- Jasiu, czy widzisz ten piekny las?
- Nie, bo drzewa mi go zaslaniaja.
Wyszukany humor? ;) Ale jak idealnie oddaje atmosfere naszej wyprawy do lasu chmurzastego (czy jakkolwiek to przetlumaczyc z Cloud Forest). Kilka godzin jazdy i dotarlismy w srodek wielkiej, zimnej CHMURY! a wokolo ponoc byl las... nie wiem, czy nazwa las chmurzasty wziela sie z tego, ze jest caly w chmurach i przez to nic nie widac, choc paradoksalnie wszystkie przewodniki sie nim zachwycaja - jednak patrzac na to oczami wyobrazni, rzeczywiscie ciekawe miejsce ;).

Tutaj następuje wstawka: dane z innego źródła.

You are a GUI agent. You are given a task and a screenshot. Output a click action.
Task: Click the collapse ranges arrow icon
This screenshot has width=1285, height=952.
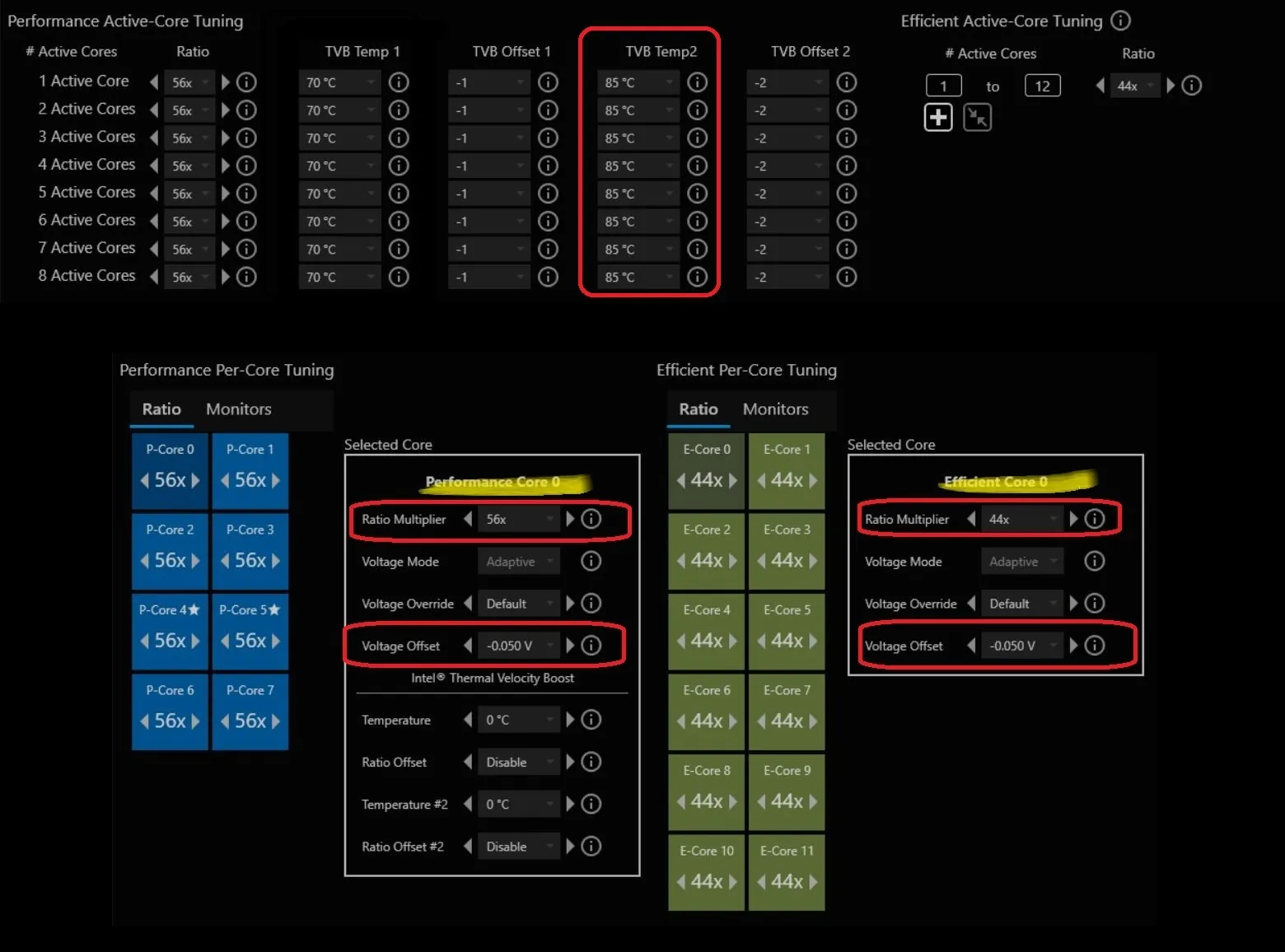(x=977, y=118)
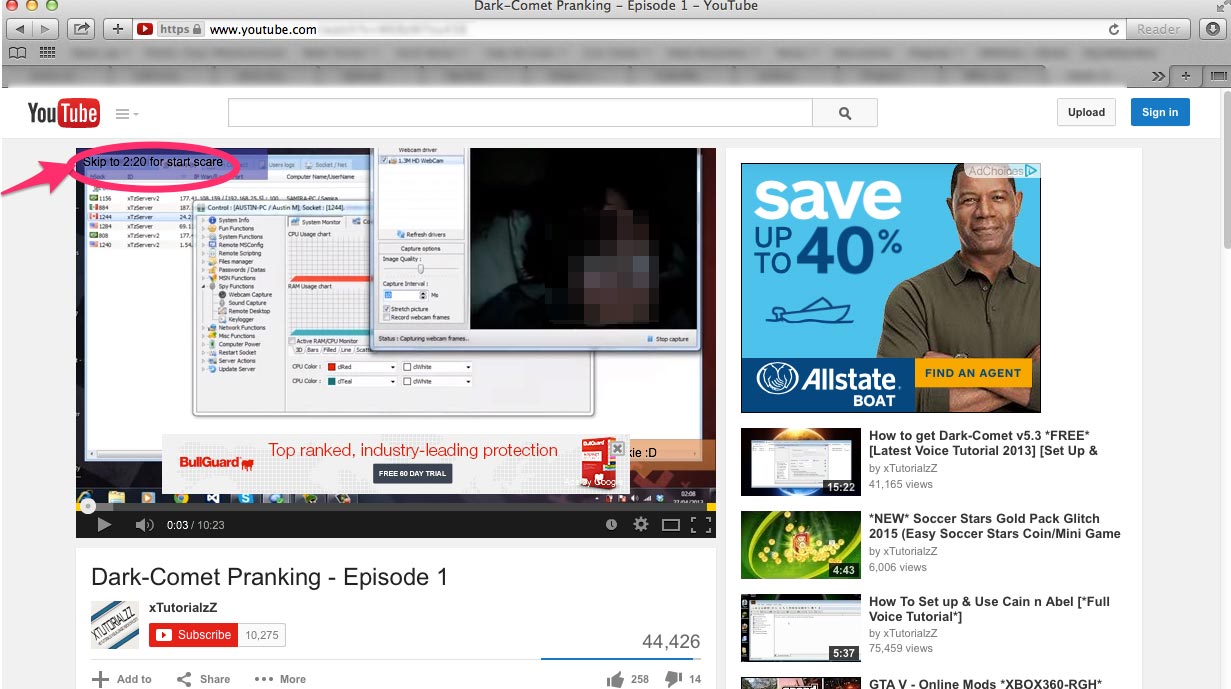Open the Soccer Stars Gold Pack video thumbnail
1231x689 pixels.
point(800,545)
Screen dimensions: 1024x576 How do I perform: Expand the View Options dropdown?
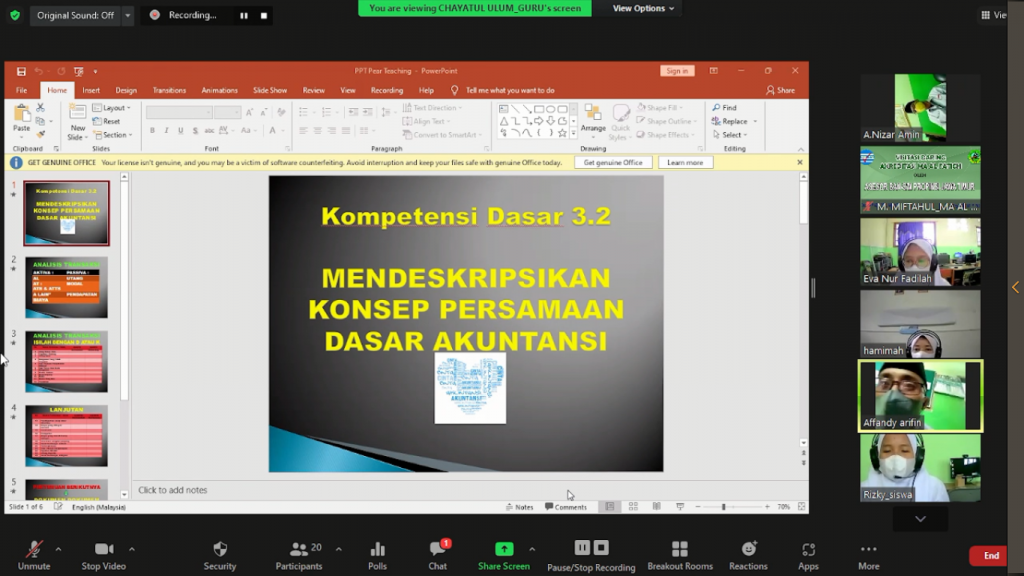pyautogui.click(x=643, y=8)
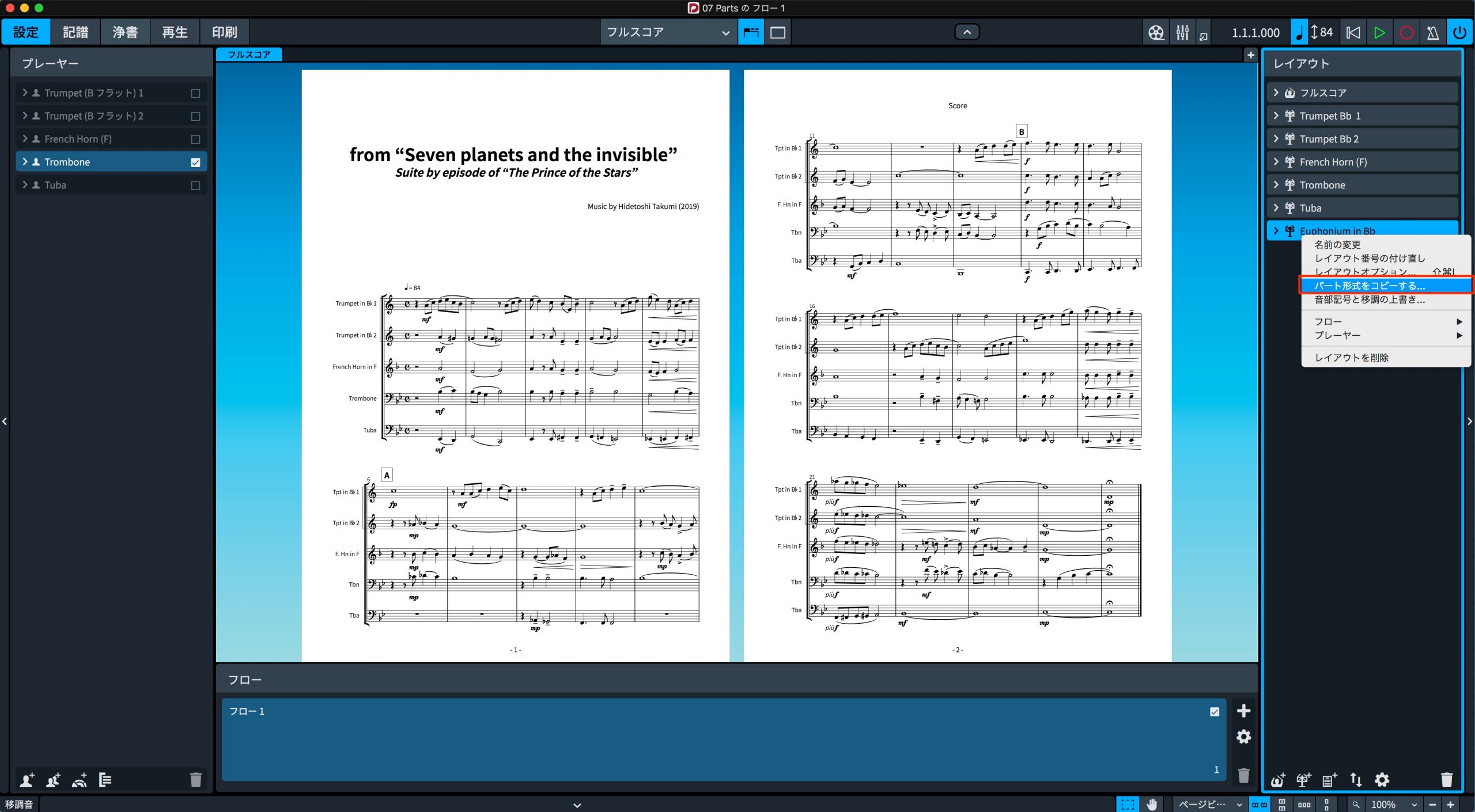Open the フルスコア layout dropdown
Viewport: 1475px width, 812px height.
(668, 32)
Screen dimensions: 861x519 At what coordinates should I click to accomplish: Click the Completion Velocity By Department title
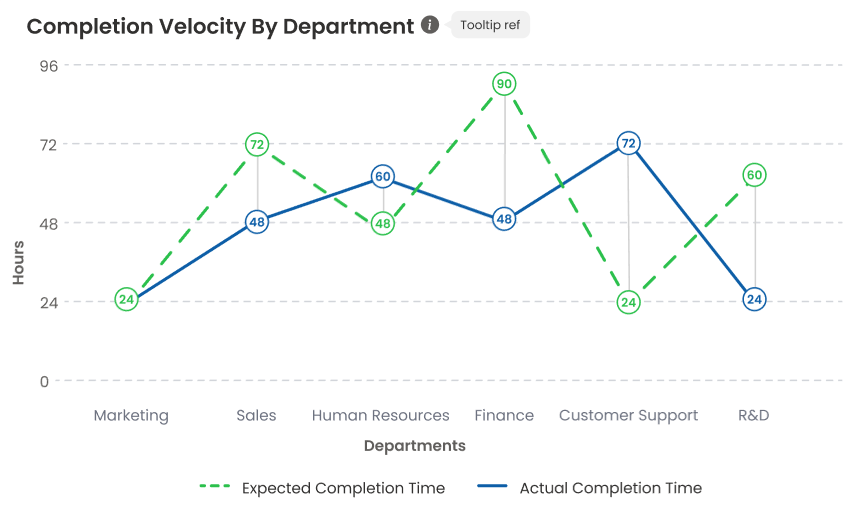pyautogui.click(x=220, y=26)
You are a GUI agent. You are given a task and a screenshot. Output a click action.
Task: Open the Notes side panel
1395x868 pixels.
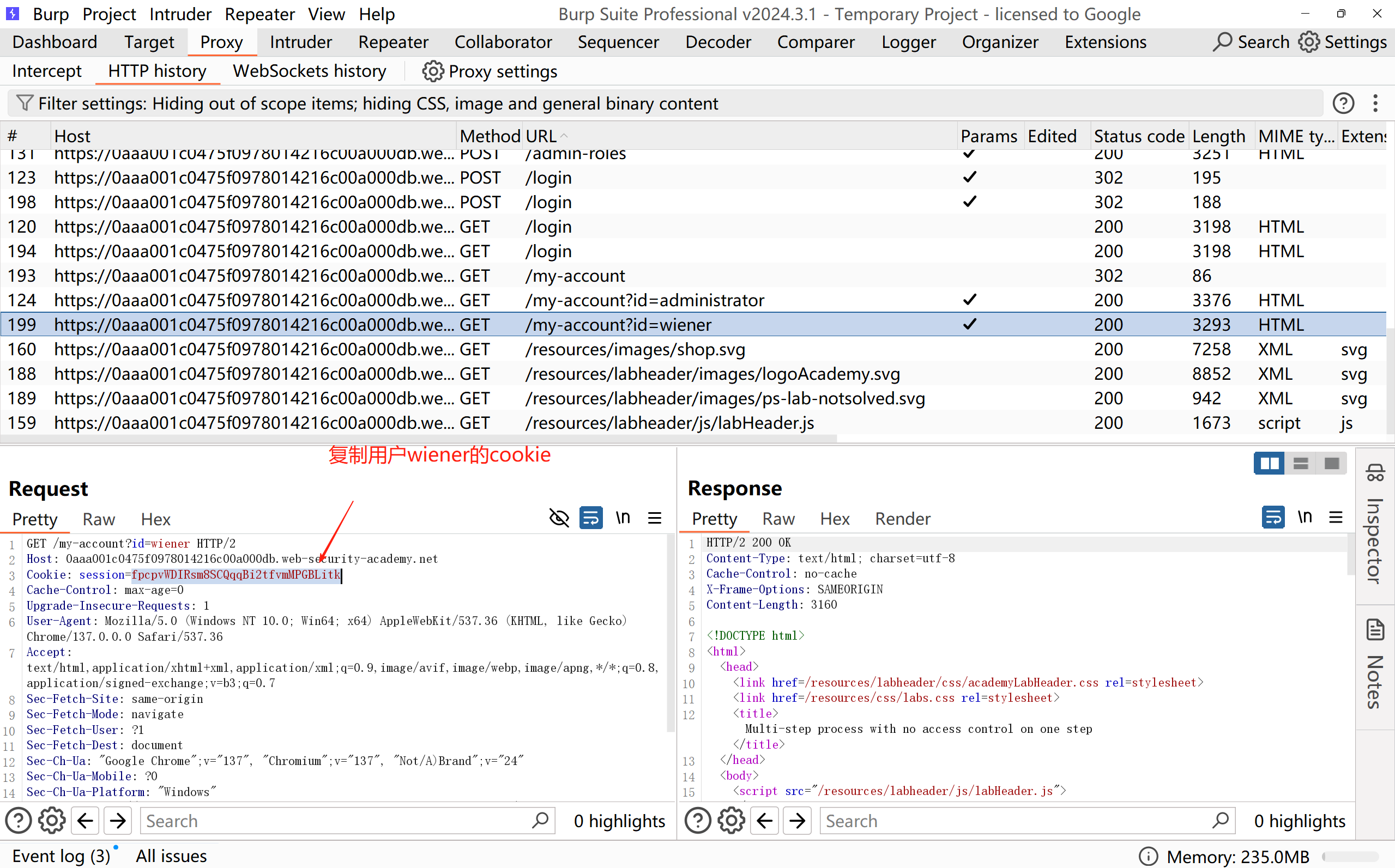coord(1375,666)
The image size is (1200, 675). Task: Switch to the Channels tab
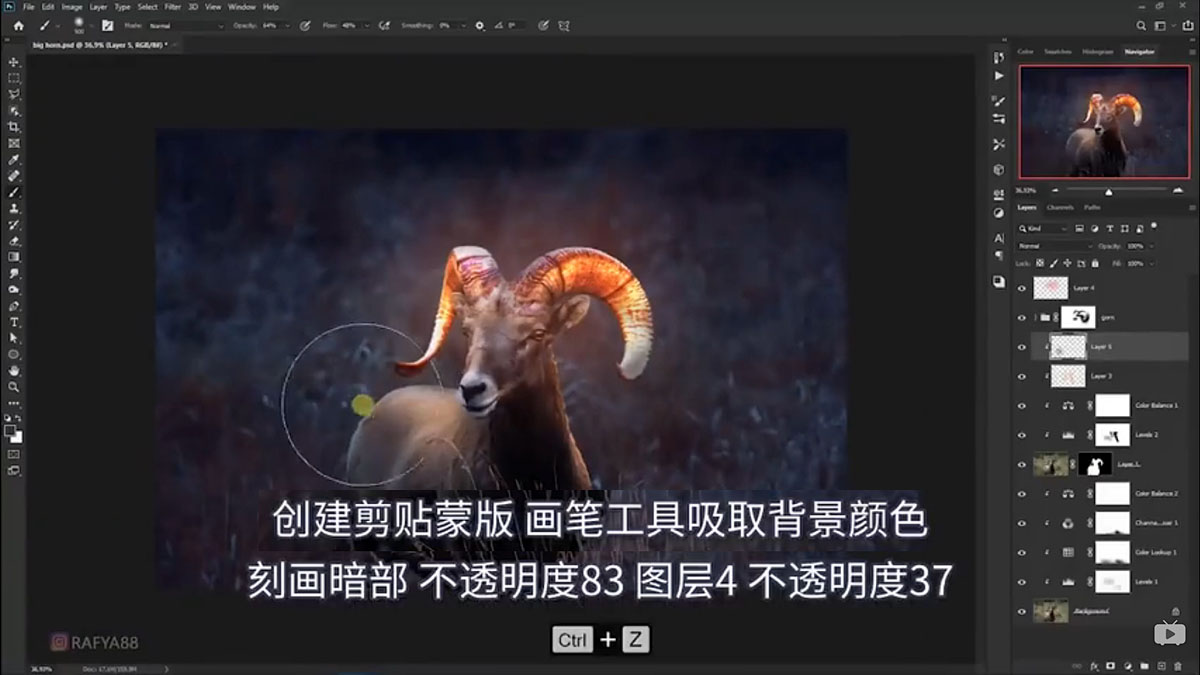pos(1061,207)

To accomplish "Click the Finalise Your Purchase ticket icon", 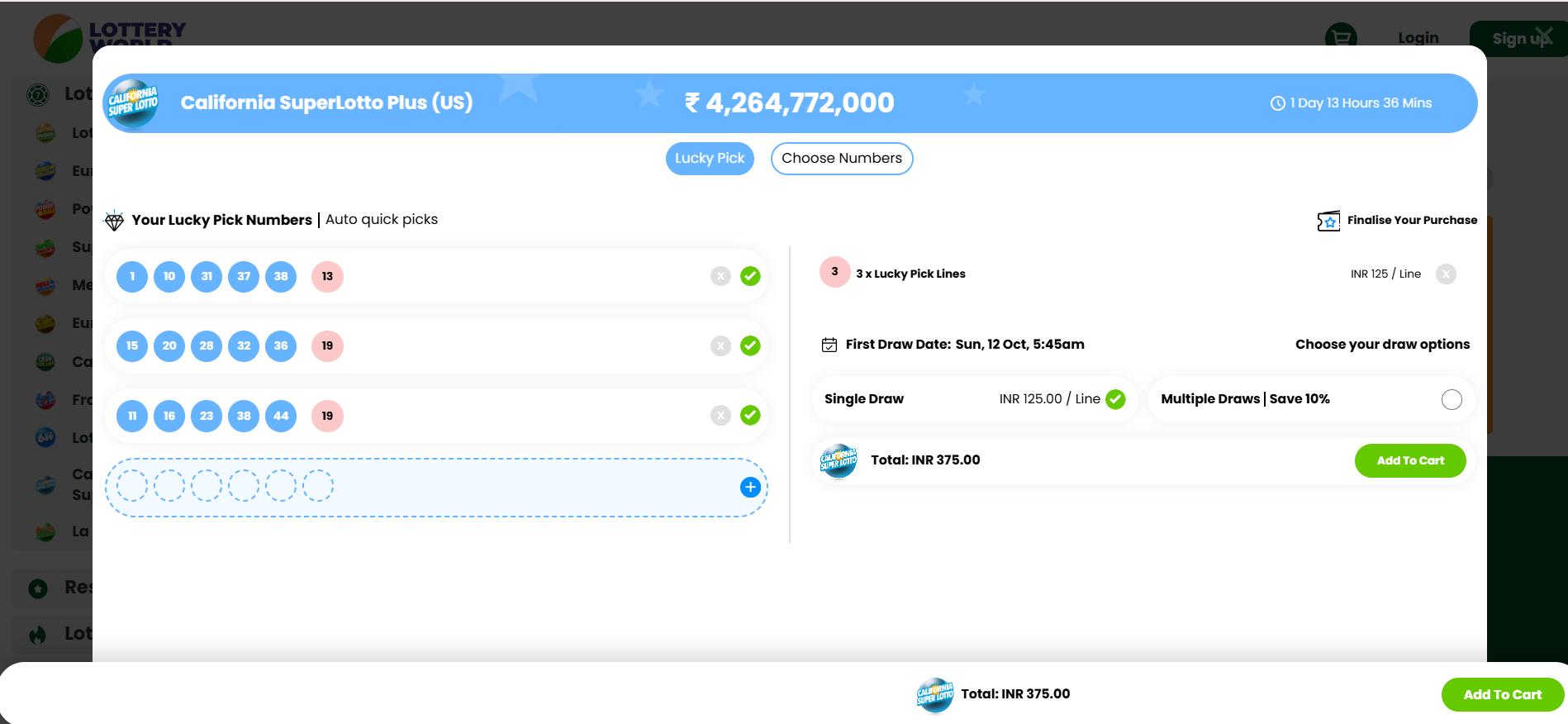I will click(1328, 221).
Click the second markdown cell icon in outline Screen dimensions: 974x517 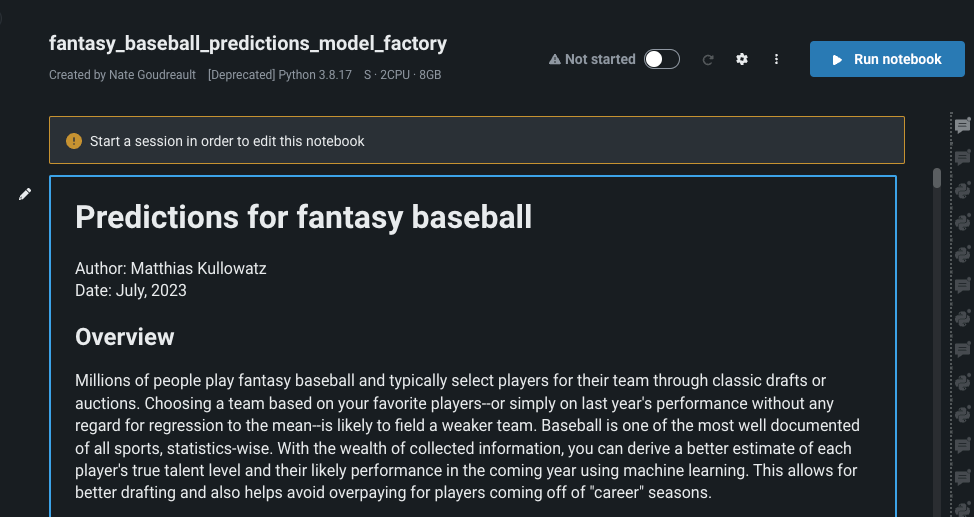tap(963, 158)
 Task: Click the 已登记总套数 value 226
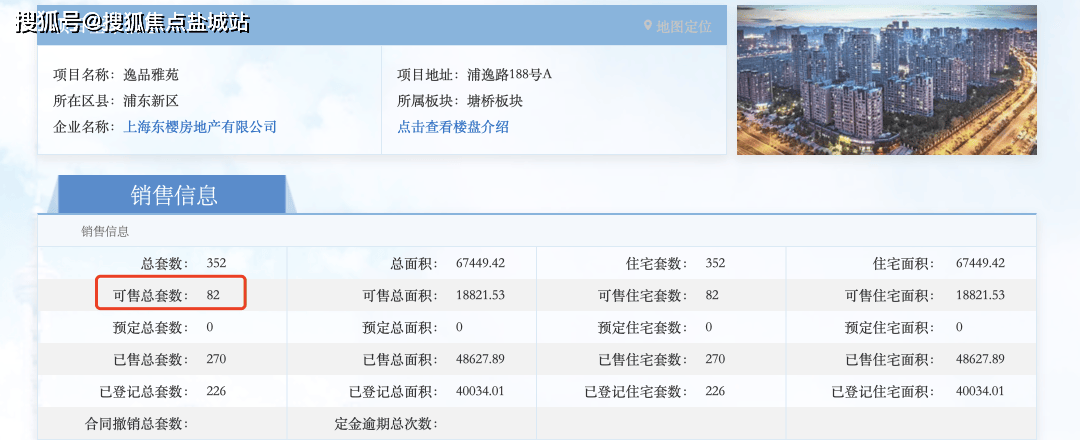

Nocleg na boskiej plazy Pacyfiku...
Na kolejna wyprawe zdecydowalismy sie wybrac w kierunku lasu deszczowego - co najwyzej bedzie padac, ale przynajmniej cos zobaczymy ;). Upal, polne drogi - wytrzaslo nas, az w koncu dotarlismy!... do miejsca, gdzie skonczyly sie wszelakie zabudowania i oznajmiono nam, ze jest juz troche za pozno, by wybrac sie do dzungli, a poza tym wstep na teren rezerwatu to 10 USD/osobe... i gdy na twarzach zaczelo nam sie pojawiac zawiedzenie, padlo magiczne slowo TUKAN. Skierowano nas troche w lewo, troche w prawo i tam moglismy spacerkiem poszwedac sie po lonie natury. Co prawda tukanow nie zobaczylismy, ale w dzungli przebudzily sie pierwotne instynkty - chlopaki postanowili sprawdzic wytrzymalosc lian - takich skokow to nie powstydzili by sie nasi najwczesniejsi przodkowie ;).